Other common concerns? Dosage — “What you might take might be totally different from what I might take, you see,” Taylor said — and compliance with federal law — “A lot of those places use federal money, and they’re afraid that they’re gonna lose their license or funding,” she explained.
Sure, the issue of marijuana in senior living is complex, evolving and relatively new. But having the guts to discuss it could help providers gain a competitive edge.
Time to lighten up
Senior living providers who are choosing to put off marijuana policy decisions or are ruling its use out entirely may soon be in for a rude awakening. After all, the number of Americans between 55 and 64 years old who use marijuana grew 455% between 2002 and 2014, according to the CDC.
These Americans, undoubtedly, are senior living’s next target audience.
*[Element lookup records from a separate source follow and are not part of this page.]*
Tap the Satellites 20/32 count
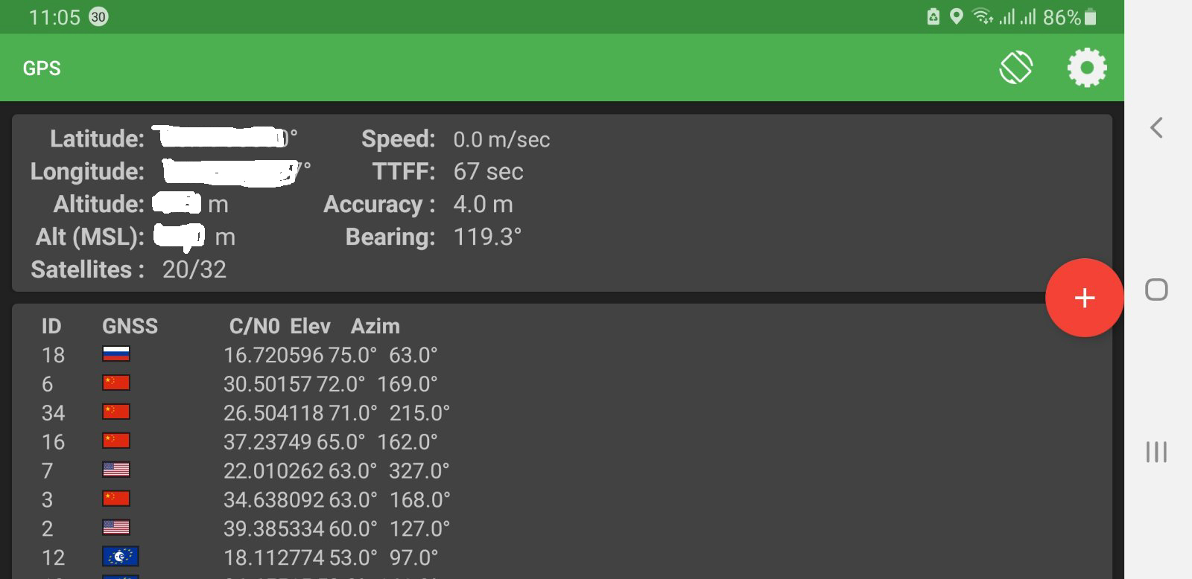The width and height of the screenshot is (1192, 579). click(x=194, y=269)
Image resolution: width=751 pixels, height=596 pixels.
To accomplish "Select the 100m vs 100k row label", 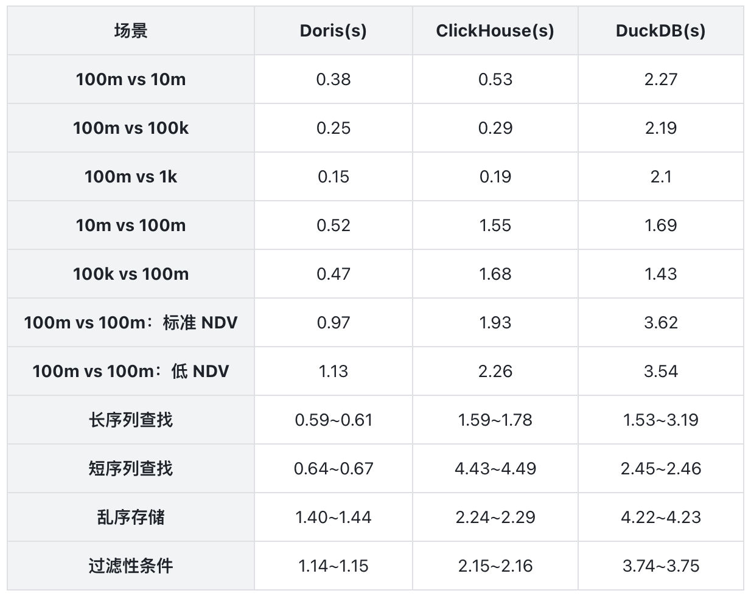I will [x=131, y=128].
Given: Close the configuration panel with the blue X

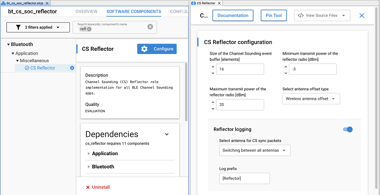Looking at the screenshot, I should click(x=361, y=16).

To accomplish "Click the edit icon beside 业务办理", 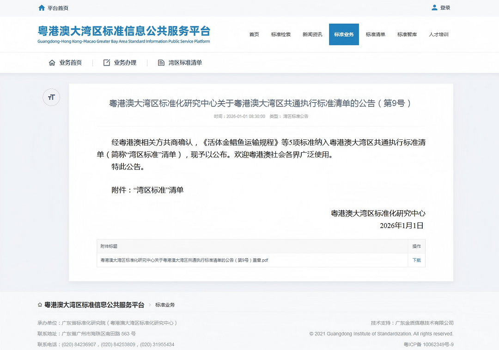I will (107, 63).
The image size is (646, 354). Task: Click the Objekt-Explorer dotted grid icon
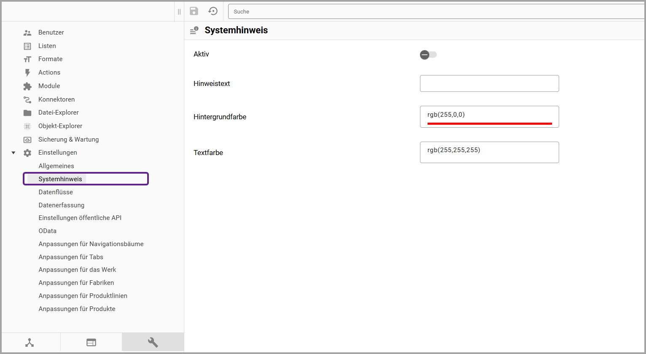coord(27,126)
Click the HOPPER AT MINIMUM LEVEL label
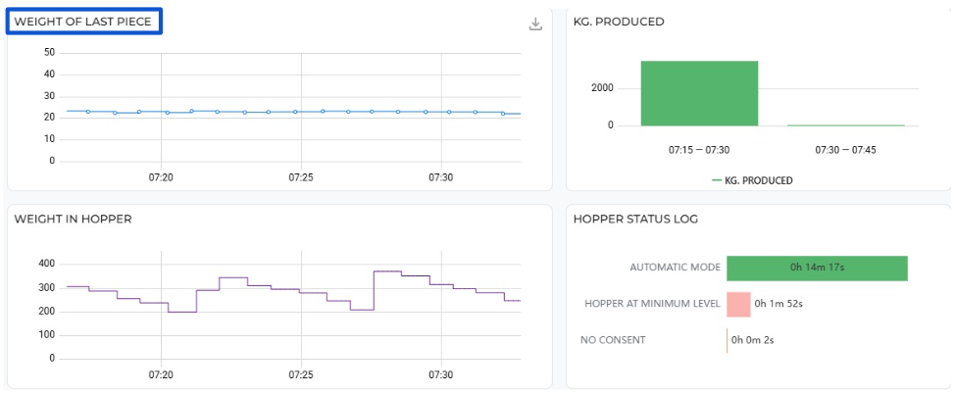This screenshot has height=394, width=955. pos(652,304)
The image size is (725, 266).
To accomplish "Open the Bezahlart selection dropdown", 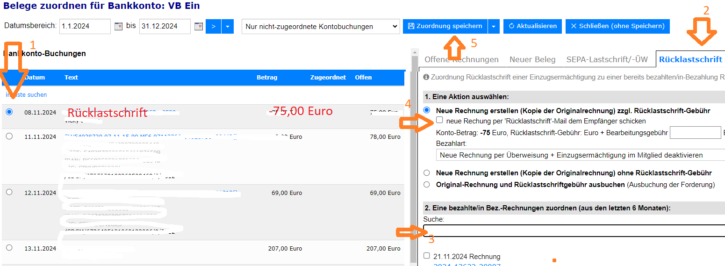I will [x=580, y=155].
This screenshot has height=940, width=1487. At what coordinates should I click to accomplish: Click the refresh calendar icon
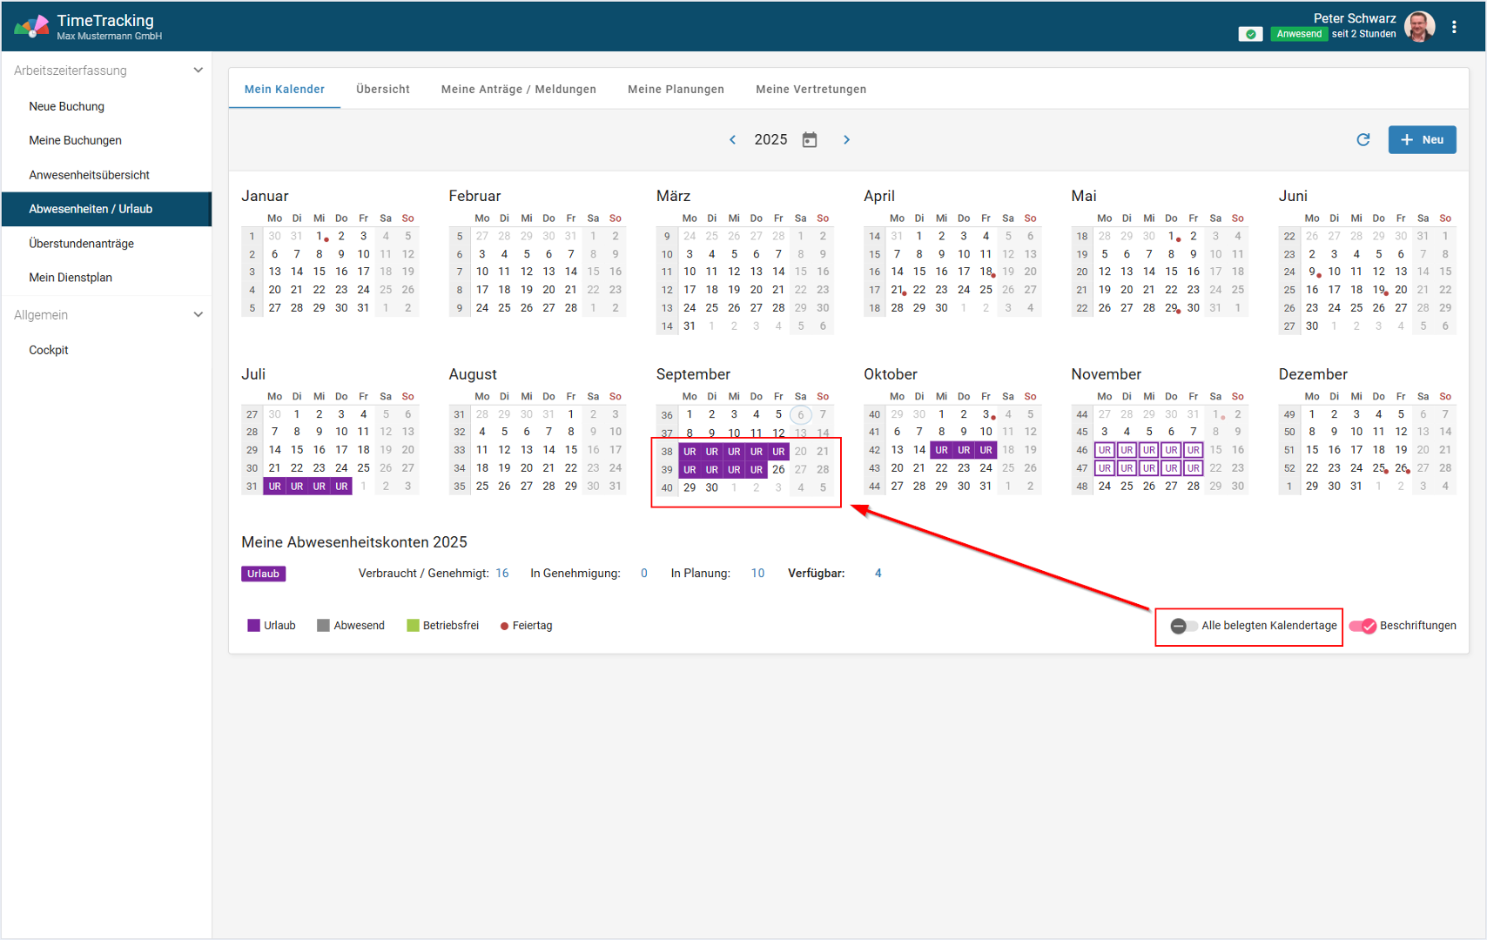tap(1363, 140)
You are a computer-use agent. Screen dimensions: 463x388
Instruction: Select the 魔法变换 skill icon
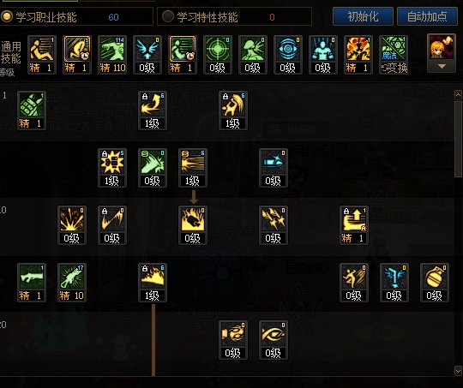coord(394,55)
Senior living sales and marketing teams know how difficult it can be to persuade older Americans to move from their long-time homes into senior living. In years past, seniors feared losing their independence; now, hundreds of thousands will fear losing their marijuana. If senior living providers don’t start having open, honest conversations with prospective residents about their marijuana policies, they could lose out not only on residents fond of hash oil, but on residents who value transparency.
So, to all senior living providers: chill out. If your communities don’t have marijuana policies, make them. If they do, share them. Don’t hide behind smokescreens; it’s 2016, seniors are vaping, and they want their pot.